怪我をしないように…ポイントクランプノブの跡をポンチで更に凹ませるだけです。

これをするだけで4キロ、4倍の回転抑制力!

本当はもっと強いのですが…ピトンホルダーが壊れてしまいそうです。

この改造は簡単で良いのですが欠点があります。細かな角度の微調整はできなくなりましたし、凹みにポイントクランプノブを合わせるのがやりづらいのです。実用範囲内ではありますが。

ポイントクランプノブの位置を合わせやすく、更に回転抑制力をアップする方法があります。

用意するのは3mm以下のドリル、大きいのはダメですよ、ポンチ凹みをつけてから穴を開けてしまいましょう。

こんな感じです。

約7.5キロ、これだけ変わってきます。

本当はもっと強いのですがクーラーボックスが壊れてしまいますので…測定中止。ポイントクランプノブの先端が大きく沈み込みますので全然回らなくなります。

クランクパイプの中に水や汚れが入るようになってしまいますので栓は外してください、パイプは怪我をしないようにバリ取りしてください、穴はたくさん開けるとクランクパイプ自体の強度が低下します。

それに、絶対に大きく開けないでくださいね、M6ボルトが刺さるほどのサイズですとまともな固定はできなくなってしまいます。

あくまでも自己責任で。

どうでしょ?

数値はクランクパイプのオフセット量により変化しますのでご参考までに、残念ながらこの加工はタニサンクラフトにご依頼いただいても対応致しかねます。
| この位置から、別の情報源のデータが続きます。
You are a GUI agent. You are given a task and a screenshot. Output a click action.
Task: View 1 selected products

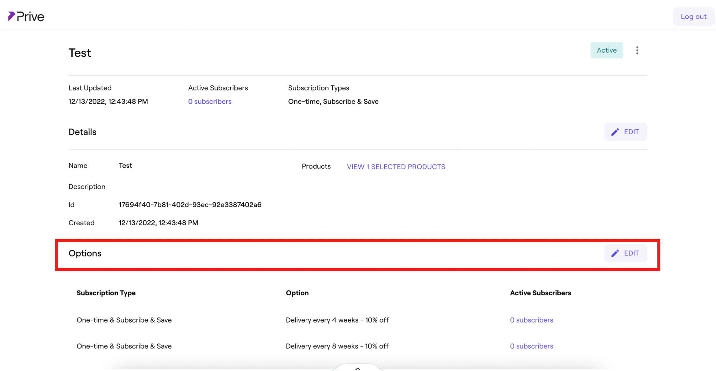point(396,167)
お好みの角度がわかりませんし、絶対に精度良く加工できません、パイプの両端付近に角度を合わせて正確な穴をあけるにはそれなりに高級な装置が必要なのです。

しかもその後に曲げ加工が入るとズレますし、パイプを曲げた後に正確な角度で穴を開けるのはもっと大変ですから。

2021/08/04追記

お客様からのご意見。

「じゃあ何でハイグリップクランクパイプなんて売ってるの?」これは無加工で通常の倍の回転抑制力を発揮するのです。

約2㎏。

なぜ数字の画像が2つあるかと申しますと…、ポイントクランプノブと通常のクランプノブの画像です。

どちらを使っても変わらないのです。

但し、使い込んでいくと差が出てきます。

ポイントクランプノブはローレットの目に食い込んでいくので数値は向上傾向、通常のネジなどはローレットの目を潰してしまうので数値は低下していきます。 ハイグリップクランクパイプにもポイントクランプノブはお勧めです。